Find every line below with the word "will" in it, and copy each one.

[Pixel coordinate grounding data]

────────────────────

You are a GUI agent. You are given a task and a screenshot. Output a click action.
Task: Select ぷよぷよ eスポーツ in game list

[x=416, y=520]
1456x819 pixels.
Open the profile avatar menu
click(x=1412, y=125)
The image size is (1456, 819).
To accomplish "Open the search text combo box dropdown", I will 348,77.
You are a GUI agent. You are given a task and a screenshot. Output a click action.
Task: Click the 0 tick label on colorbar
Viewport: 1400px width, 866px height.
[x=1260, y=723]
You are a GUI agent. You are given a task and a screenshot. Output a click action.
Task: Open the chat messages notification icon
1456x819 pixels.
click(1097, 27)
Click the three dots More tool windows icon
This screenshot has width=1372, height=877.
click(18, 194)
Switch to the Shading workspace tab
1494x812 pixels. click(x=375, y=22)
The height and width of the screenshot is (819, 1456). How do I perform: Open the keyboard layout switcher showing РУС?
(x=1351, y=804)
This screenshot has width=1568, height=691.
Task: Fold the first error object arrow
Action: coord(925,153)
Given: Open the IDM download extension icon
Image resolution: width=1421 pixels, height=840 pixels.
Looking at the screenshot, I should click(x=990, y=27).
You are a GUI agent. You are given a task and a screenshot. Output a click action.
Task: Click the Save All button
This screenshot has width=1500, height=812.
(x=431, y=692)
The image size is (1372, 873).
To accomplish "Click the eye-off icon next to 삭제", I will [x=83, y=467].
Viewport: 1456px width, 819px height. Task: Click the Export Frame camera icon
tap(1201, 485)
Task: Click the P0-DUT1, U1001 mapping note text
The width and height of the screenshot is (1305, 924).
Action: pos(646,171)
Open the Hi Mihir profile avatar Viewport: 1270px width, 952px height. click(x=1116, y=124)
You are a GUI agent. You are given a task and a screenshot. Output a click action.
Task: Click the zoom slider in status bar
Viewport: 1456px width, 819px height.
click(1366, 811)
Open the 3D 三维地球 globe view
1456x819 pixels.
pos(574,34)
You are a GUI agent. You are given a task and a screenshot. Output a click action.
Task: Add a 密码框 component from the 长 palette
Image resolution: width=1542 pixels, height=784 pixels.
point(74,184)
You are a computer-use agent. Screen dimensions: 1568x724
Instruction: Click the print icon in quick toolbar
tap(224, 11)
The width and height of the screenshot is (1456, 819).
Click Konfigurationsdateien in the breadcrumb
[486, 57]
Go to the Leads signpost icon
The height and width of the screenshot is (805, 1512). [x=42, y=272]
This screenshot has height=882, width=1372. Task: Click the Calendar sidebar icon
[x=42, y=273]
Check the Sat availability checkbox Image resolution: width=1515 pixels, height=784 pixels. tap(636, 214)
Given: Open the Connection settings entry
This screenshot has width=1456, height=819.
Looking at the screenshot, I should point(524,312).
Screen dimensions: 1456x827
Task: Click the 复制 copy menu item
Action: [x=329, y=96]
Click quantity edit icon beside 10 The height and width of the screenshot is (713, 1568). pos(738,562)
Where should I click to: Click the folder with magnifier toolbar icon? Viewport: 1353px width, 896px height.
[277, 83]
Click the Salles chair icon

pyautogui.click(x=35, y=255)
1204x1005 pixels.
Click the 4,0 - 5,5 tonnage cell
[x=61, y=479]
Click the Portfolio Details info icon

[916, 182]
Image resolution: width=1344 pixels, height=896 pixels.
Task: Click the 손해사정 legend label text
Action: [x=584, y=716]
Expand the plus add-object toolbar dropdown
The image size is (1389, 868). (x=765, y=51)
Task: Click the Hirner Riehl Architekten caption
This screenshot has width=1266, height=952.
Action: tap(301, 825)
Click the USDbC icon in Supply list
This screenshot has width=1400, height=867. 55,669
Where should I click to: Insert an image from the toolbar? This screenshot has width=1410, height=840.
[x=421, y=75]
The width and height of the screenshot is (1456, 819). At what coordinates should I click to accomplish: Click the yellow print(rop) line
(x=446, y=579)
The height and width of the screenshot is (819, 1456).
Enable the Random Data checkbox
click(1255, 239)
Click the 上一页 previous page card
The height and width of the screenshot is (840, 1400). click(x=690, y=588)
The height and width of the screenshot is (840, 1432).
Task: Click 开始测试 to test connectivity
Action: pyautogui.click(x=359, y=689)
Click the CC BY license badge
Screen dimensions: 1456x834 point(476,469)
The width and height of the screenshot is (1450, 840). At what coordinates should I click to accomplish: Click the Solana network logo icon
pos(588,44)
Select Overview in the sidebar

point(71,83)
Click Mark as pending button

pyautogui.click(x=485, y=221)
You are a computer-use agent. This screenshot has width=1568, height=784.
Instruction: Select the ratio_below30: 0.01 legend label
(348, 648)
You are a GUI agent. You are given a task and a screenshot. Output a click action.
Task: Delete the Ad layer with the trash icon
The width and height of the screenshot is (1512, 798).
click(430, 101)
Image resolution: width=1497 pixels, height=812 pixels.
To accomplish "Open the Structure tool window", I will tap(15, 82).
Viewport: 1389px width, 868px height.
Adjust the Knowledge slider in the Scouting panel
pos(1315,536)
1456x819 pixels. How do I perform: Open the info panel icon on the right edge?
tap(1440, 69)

────────────────────

Task answer:
To accomplish "Open the search text combo box dropdown", I will 348,77.
To accomplish "Click the eye-off icon next to 삭제", I will [x=83, y=467].
To accomplish "Open the Structure tool window", I will tap(15, 82).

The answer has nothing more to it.